Une telle hypothèse permettrait d’expliquer pourquoi les Évangiles présentent à la fois une remarquable unité de fond et des différences de détails caractéristiques de témoignages multiples et indépendants.
Ainsi, sans pouvoir être démontrée avec certitude, l’idée d’une rédaction relativement ancienne de Matthieu comme mesure de sauvegarde face au risque d’une disparition prématurée des témoins apostoliques apparaît historiquement plausible. Elle s’accorde avec la conscience qu’avaient les apôtres du caractère unique de leur mission ainsi qu’avec la pression croissante des persécutions qui frappaient l’Église naissante.
Cette hypothèse pourrait également éclairer la décision prise par Pierre de rétablir le collège des Douze en choisissant Matthias ( Actes des apôtres 1.15-26 ).
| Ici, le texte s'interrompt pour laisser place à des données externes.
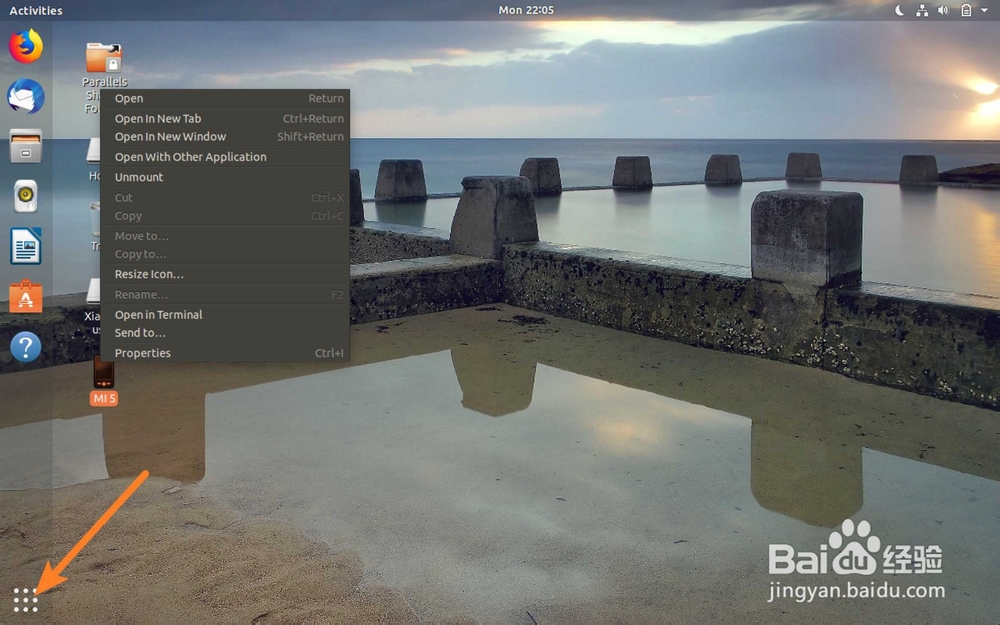1000x625 pixels.
Task: Open Ubuntu Software from the dock
Action: click(x=25, y=297)
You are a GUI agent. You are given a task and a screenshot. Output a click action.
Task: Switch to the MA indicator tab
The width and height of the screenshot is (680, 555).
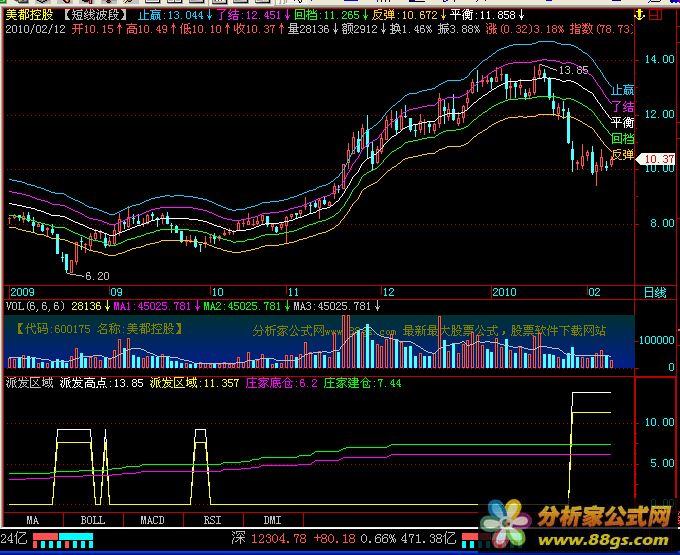click(x=33, y=520)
Les apôtres savaient que leur mission consistait avant tout à transmettre fidèlement ce qu’ils avaient vu et entendu ( Actes des apôtres 4.20 ). Le remplacement de Judas apparaît ainsi comme une première mesure destinée à préserver l’intégrité du témoignage apostolique.
Quelques années plus tard, la mise par écrit des traditions évangéliques pourrait avoir constitué le prolongement naturel de cette même préoccupation. Les Évangiles et les autres écrits du Nouveau Testament apparaîtraient alors comme la continuation écrite du témoignage des apôtres, permettant à leur message de survivre à la disparition progressive des témoins oculaires ( Luc 1.1-2 ; Jean 20.30-31 ; 2 Pierre 1.15 ; 2 Timothée 3.16-17 ).